Neal Sher, 74, a lawyer who for 11 years ran the federal office that rooted out WWII-era Nazis in the United States and moved to revoke their citizenship and deport them died Oct. 3 at his home in Manhattan.
Mr. Sher joined the newly-formed Office of Special Investigations, the Justice Department’s Nazi-hunting department, as a litigator in 1979 and became its director four years later. Its targets were often individuals who had lied to enter the United States after WWII to conceal their Nazi past.

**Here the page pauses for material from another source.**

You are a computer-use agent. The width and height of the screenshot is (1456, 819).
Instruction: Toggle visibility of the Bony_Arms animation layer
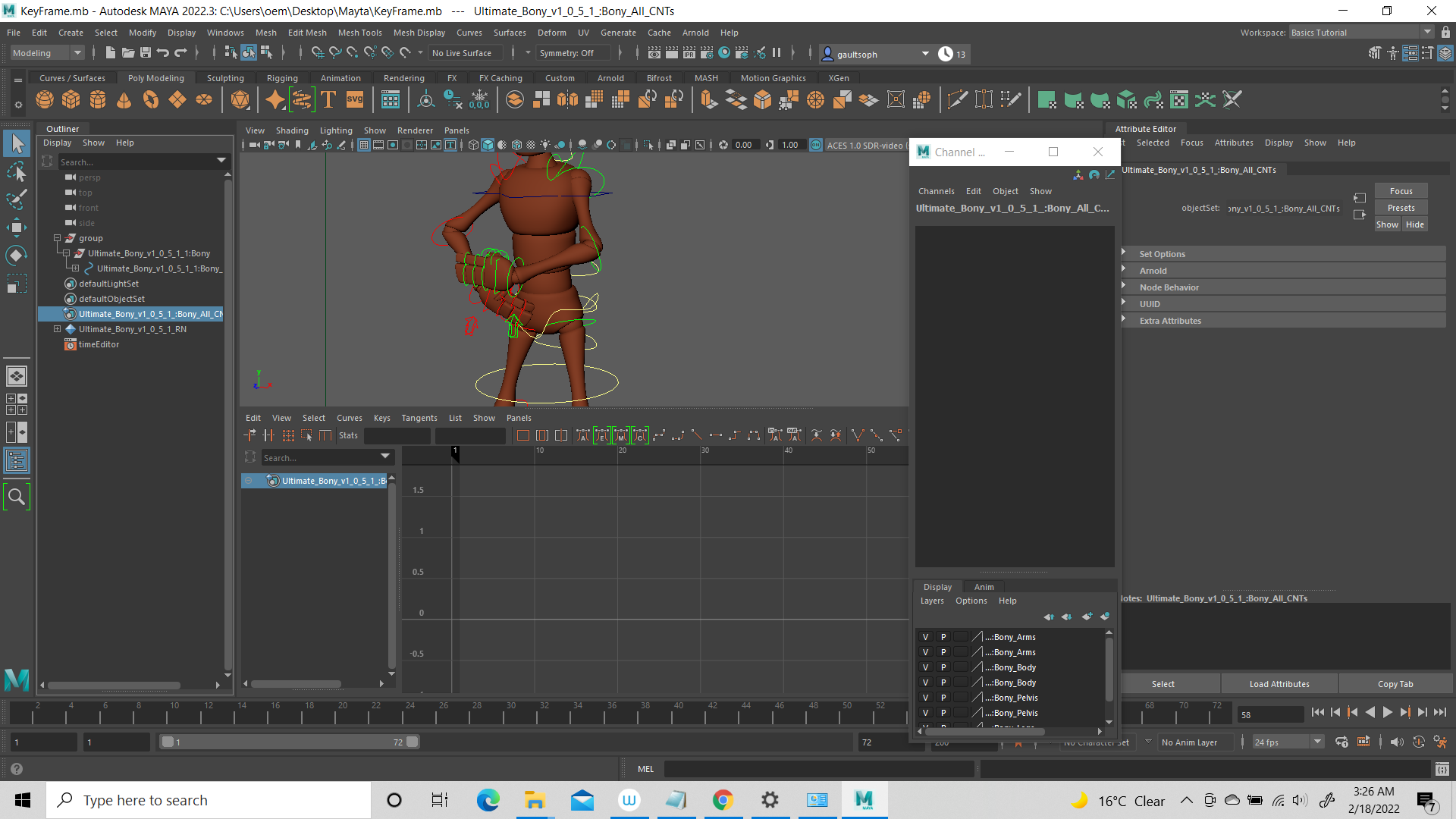[925, 637]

The cases Mr. Sher prosecuted or oversaw included those of John Demjanjuk, who was accused of having been a death camp guard and deported to Germany; Archbishop Valerian Trifa, who, as part of the antisemitic Iron Guard of Romania, was reported to have instigated a pogrom in 1941 against Jews in Bucharest; and Arthur Rudolph, who was accused of “working slave laborers to death” in the V-2 rocket factory in Germany before becoming the project manager of NASA’s Saturn 5 rocket program, which was critical to the Apollo spaceflights. Mr. Trifa was deported to Portugal, and Mr. Rudolph surrendered his citizenship and agreed to go to West Germany rather than fight deportation.

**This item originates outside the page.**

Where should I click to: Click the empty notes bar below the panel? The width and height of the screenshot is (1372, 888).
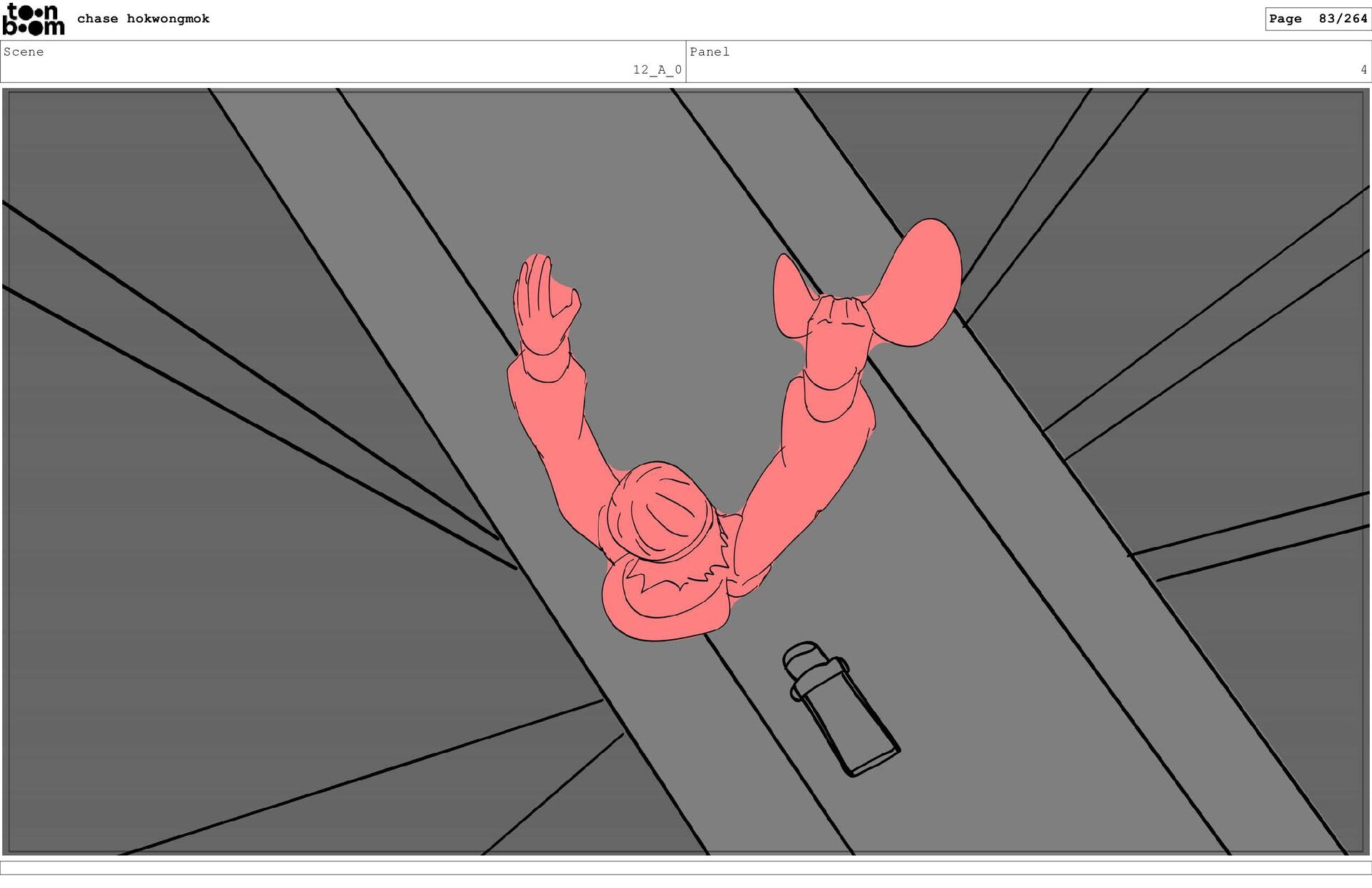coord(686,867)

In 1986, Mr. Sher recommended that Kurt Waldheim, a former secretary-general of the United Nations, be denied entry to the United States because of his service as a German Army lieutenant in the Balkans during brutal campaigns against Yugoslav partisans and mass deportations of Greek Jews to death camps. Attorney General Edwin Meese III put Mr. Waldheim — who had been elected president of Austria by then — on a list of people who were barred from entering the United States.